### Selected passage:
::::
​ECCC puts the bite on Duch | Phnom Penh Post

ECCC puts the bite on Duch

National

Publication date
09 August 2007 | 19:00 ICT

Reporter : Cat Barton

More Topic

Renzo Piano’s first sketches for the Shard.

The long-delayed Khmer Rouge Trial, once renowned for its glacial pace of progress,

appears to be finally stepping up a gear. The first suspect has been charged. The

first foreign defense attorney has registered. After thirty years, it appears Cambodia

is finally going to set the record straight.

But even with tangible progress in hand, questions linger over what is yet to come.

"We have certainly now moved to a new stage," said Helen Jarvis, head of

the ECCC press office. "The general mood at the court is very busy. We have

moved from a preparatory stage to fully operational one."

Kaing Khek Iev, the self-confessed teacher-turned torturer who headed the Khmer Rouge

prison S-21, was charged on July 31, by the co-investigating judges of Extraordinary

Courts in the Chambers of Cambodia (ECCC), with crimes against humanity.

The decision to charge the 62-year-old, who is better known by his infamous nom-de-guerre

Duch, has been called a milestone in the efforts to bring the surviving Khmer Rouge

leadership to justice.

Some are saying his testimony could prove key to the remainder of the trial, and

are wondering what his possible confessions could imply for future indictments; others

are asking how much meaning the ECCC's incarceration of Duch holds for a Cambodian

population, still waiting after 30 years, for justice.

"I have not seen any real explanation from the court regarding Duch's order

of provisional detention," said Youk Chhang, head of the Documentation Centre

of Cambodia (DC-Cam). "This is an historic moment for the victims. If we fail

to simplify events and engage the public it will be a terrible waste."
::::
### Information shown:

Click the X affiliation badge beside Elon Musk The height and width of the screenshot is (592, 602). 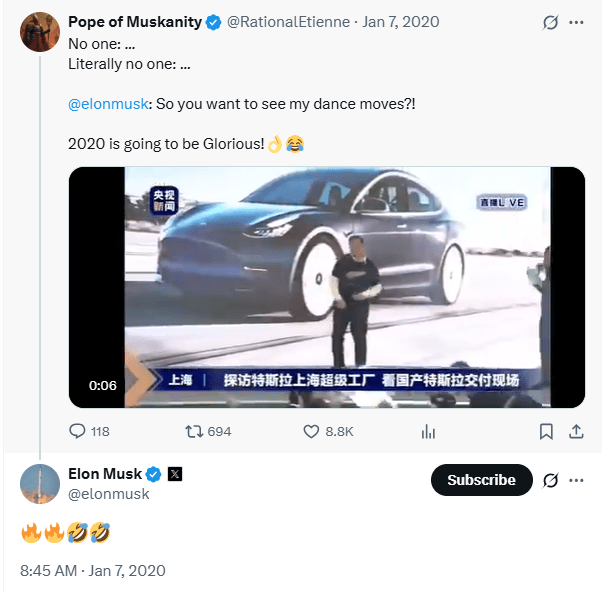click(173, 474)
::::
### Required work:
1. Do these statements agree with the article about Duch being charged? Answer yes or no for each, and quote the words from the article that decide it.
(a) Duch was charged on July 31 with crimes against humanity.
(b) Helen Jarvis heads the Documentation Centre of Cambodia.
(c) Duch is 62 years old.
2. In the article about Duch being charged, what two facts are given to show that the Khmer Rouge Trial seems to be stepping up a gear? Answer in one to three sentences.
3. Continue the article about Duch being charged, starting after Youk Chhang's last quoted sentence.

### Task results:
1.
(a) Yes: "was charged on July 31, by the co-investigating judges of Extraordinary Courts in the Chambers of Cambodia (ECCC), with crimes against humanity."
(b) No: "Helen Jarvis, head of the ECCC press office."
(c) Yes: "The decision to charge the 62-year-old."

2. The first suspect has been charged. The first foreign defense attorney has also registered.

3.
Duch has now been interviewed, charged, and detained by the ECCC. He has selected

two lawyers to defend him: Kar Savuth, an experienced Cambodian lawyer, and French

attorney François Roux. For Duch, who has been confined for the last eight

years in military prison, the move to the ECCC's detention facility will not mean

much of a change to his daily life. But psychologically, he is likely readying himself

for a major confession, said government spokesman Khieu Kannarith.

"When you give Khmer Rouge leaders a lawyer and ask them to present their case,

they will talk about a lot," he said. "But the Cambodian people - we don't

care about their arguments."

Roux has worked at the International Criminal Tribunal for Rwanda (ICTR) and was

a member of the defense team for the only man convicted in the September 11, 2001,

terror attacks in New York and Washington, Zacarias Moussaoui. On August 8 he became

the first foreign lawyer to be sworn in as a member of the Cambodian Bar Association

(CBA) - his application was approved by the CBA's council within three days of submission.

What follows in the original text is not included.